6. In mijn noot onder de Kamer-uitspraak ging ik in op de Nederlandse discussie over stemfies. Met een stemfie laat de kiezer zichzelf én zijn keuze zien. Daarover ben ik heel kritisch: het betekent dat de ene persoon de andere kan dwingen om zijn stem op een bepaalde partij of kandidaat uit te brengen en daarvan het bewijs te laten zien. Dan kunnen stemmen bijvoorbeeld worden gekocht en is het stemgeheim niet gegarandeerd. Niettemin is de Nederlandse discussie nog niet beslecht: de Kiesraad blijft benadrukken dat de stemfie verboden zou moeten worden; de minister vindt het wel best. De Nederlandse discussie wijkt daarmee wel wezenlijk af van de Hongaarse casus: de stem-app garandeerde anonimiteit, waardoor het stemgeheim wel verzekerd was.

J.L.W. Broeksteeg
Universitair hoofddocent staatsrecht
Radboud Universiteit
 


[1] Magyar Kétfarkú Kutya Párt t. Hongarije, EHRM 23 januari 2018, nr. 201/17, ECLI:CE:ECHR:2018:0123JUD000020117, «EHRC» 2018/79 m.nt. Broeksteeg.

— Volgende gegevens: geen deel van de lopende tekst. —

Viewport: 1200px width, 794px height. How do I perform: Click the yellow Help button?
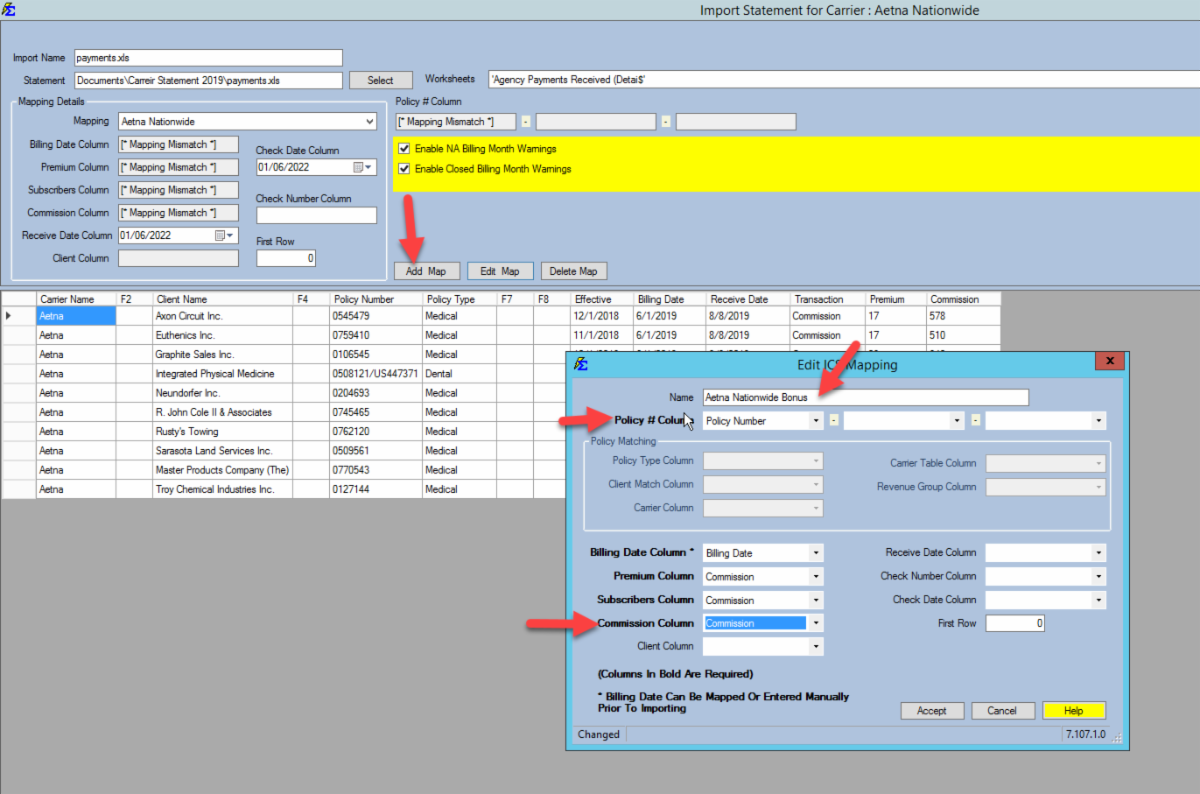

[2] Onder andere: Hilbe t. Liechtenstein, EHRM 7 september 1999, nr. 31981/96, ECLI:CE:ECHR:1999:0907DEC003198196; Santoro t. Italië, EHRM 1 juli 2004, nr. 36681/97, ECLI:CE:ECHR:2004:0701JUD003668197, «EHRC» 2004/83 m.nt. Kiiver; McLean en Cole t. Verenigd Koninkrijk, EHRM 11 juni 2013, nrs. 12626/13 en 2522/12, ECLI:CE:ECHR:2013:0611DEC001262613, «EHRC» 2013/228 m.nt. De Lange.

[3] Bijvoorbeeld: Mathieu-Mohin en Clerfayt t. België, EHRM 2 maart 1987, nr. 9267/81, ECLI:CE:ECHR:1987:0302JUD000926781; Christian Democratic People’s Party t. Moldavië, EHRM 14 februari 2006, nr. 28793/02, ECLI:CE:ECHR:2006:0214JUD002879302; Communist Party of Russia e.a. t. Rusland, EHRM 19 juni 2012, nr. 29400/05, ECLI:CE:ECHR:2012:0619JUD002940005, «EHRC» 2012/189 m.nt. Broeksteeg.

[4] Zie daarover: Paschalidis, Koutmeridis en Zaharakis t. Griekenland, EHRM 10 april 2008, nrs. 27863/05, 28422/05, 28028/05, ECLI:CE:ECHR:2008:0410JUD002786305, «EHRC» 2008/69 m.nt. Broeksteeg.